Purpose: To retrospectively investigate the clinical courses of the cases of rheumatoid corneal ulcer perforation.
Methods: We enrolled 13 patients (males, 3; females, 10) with rheumatoid corneal ulcers who were treated at our hospital on an outpatient basis for corneal perforation. The investigated items included their age during perforation, sex, a history of rheumatoid arthritis, complications, perforated site, treatment details, and prognosis.
Results: The mean age of the patients at the time of perforation was 70.9±7.8 years (mean±standard deviation), and the mean follow-up period was 36.5±29.1 months. Of these patients, only four were not diagnosed with rheumatoid arthritis. The perforation sites included the edge of the pupil in four patients, the middle area in five patients, the outermost peripheral area in three patients, and an indefinite area in one patient. Initially, all patients underwent a conservative treatment, which remarkably led to successful perforation closure in four patients. Of the remaining nine patients, six showed perforation improvement following lamellar keratoplasty and three showed improvement following penetrating keratoplasty. Recurrence was noted in two of the four patients who showed improvement with the conservative treatment. However, corneal infections developed in five patients during the course of the treatment.

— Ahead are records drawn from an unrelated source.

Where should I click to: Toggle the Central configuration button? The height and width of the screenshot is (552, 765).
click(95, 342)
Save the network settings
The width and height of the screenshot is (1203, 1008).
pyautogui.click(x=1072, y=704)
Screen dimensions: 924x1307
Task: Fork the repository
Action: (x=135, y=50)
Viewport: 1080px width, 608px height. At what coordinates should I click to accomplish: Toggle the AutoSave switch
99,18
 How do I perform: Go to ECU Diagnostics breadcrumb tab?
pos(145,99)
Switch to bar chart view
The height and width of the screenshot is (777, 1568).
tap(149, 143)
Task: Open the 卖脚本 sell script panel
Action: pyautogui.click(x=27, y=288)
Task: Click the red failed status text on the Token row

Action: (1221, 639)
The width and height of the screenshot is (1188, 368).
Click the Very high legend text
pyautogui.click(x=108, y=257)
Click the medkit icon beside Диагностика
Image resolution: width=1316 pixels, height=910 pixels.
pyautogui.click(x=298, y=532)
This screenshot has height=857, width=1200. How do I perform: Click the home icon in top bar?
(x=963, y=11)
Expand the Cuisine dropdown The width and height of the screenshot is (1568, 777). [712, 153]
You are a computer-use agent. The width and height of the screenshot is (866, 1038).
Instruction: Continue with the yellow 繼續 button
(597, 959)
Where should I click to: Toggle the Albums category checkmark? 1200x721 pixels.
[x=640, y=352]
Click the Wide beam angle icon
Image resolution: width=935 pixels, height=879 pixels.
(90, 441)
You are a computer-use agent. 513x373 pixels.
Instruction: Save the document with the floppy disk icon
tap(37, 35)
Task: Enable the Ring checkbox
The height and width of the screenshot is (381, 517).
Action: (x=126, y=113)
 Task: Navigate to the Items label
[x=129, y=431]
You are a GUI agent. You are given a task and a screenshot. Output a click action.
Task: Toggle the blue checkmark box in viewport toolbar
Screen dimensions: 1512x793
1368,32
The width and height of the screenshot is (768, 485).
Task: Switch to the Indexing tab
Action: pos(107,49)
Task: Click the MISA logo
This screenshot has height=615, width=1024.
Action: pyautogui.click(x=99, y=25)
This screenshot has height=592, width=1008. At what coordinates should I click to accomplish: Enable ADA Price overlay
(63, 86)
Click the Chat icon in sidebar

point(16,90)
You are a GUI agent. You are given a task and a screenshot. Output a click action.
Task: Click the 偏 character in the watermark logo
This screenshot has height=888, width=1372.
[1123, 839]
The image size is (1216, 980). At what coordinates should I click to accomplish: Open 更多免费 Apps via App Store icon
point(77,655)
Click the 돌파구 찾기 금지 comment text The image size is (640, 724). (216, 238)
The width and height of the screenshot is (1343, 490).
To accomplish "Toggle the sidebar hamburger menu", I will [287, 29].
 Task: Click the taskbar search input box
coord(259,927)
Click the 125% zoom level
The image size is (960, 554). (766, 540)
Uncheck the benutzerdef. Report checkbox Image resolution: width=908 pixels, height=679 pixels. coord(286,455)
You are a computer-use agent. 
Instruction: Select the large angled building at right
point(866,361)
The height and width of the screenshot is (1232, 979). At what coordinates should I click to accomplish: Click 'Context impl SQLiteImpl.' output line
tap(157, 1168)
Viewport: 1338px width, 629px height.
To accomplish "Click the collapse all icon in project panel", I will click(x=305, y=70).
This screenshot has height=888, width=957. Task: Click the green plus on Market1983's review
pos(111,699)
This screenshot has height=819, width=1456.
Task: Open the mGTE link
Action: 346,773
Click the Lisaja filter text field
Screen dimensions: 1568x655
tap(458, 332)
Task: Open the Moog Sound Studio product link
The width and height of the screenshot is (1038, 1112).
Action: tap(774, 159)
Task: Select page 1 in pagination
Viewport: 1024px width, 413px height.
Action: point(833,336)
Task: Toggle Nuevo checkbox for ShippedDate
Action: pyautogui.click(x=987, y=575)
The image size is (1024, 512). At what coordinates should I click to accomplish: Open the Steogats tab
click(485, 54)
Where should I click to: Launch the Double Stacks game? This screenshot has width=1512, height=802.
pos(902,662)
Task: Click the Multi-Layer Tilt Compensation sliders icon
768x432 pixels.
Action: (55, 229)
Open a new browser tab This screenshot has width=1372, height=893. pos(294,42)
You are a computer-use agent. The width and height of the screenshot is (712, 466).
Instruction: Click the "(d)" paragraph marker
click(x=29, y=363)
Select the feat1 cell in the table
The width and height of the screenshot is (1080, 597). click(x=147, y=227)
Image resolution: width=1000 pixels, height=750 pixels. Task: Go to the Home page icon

Conclusions: Rheumatoid corneal perforation can subsequently lead to the diagnosis of rheumatoid arthritis. The middle area of the pupil was a more common site of perforation than the edge or outermost peripheral area of the pupil. Although adrenocorticosteroid instillation and corneal transplantation are effective methods of treatment, corneal infections should be cautiously monitored during the course of the treatment.
Nippon Ganka Gakkai Zasshi (J Jpn Ophthalmol Soc) 122: 700-704, 2018.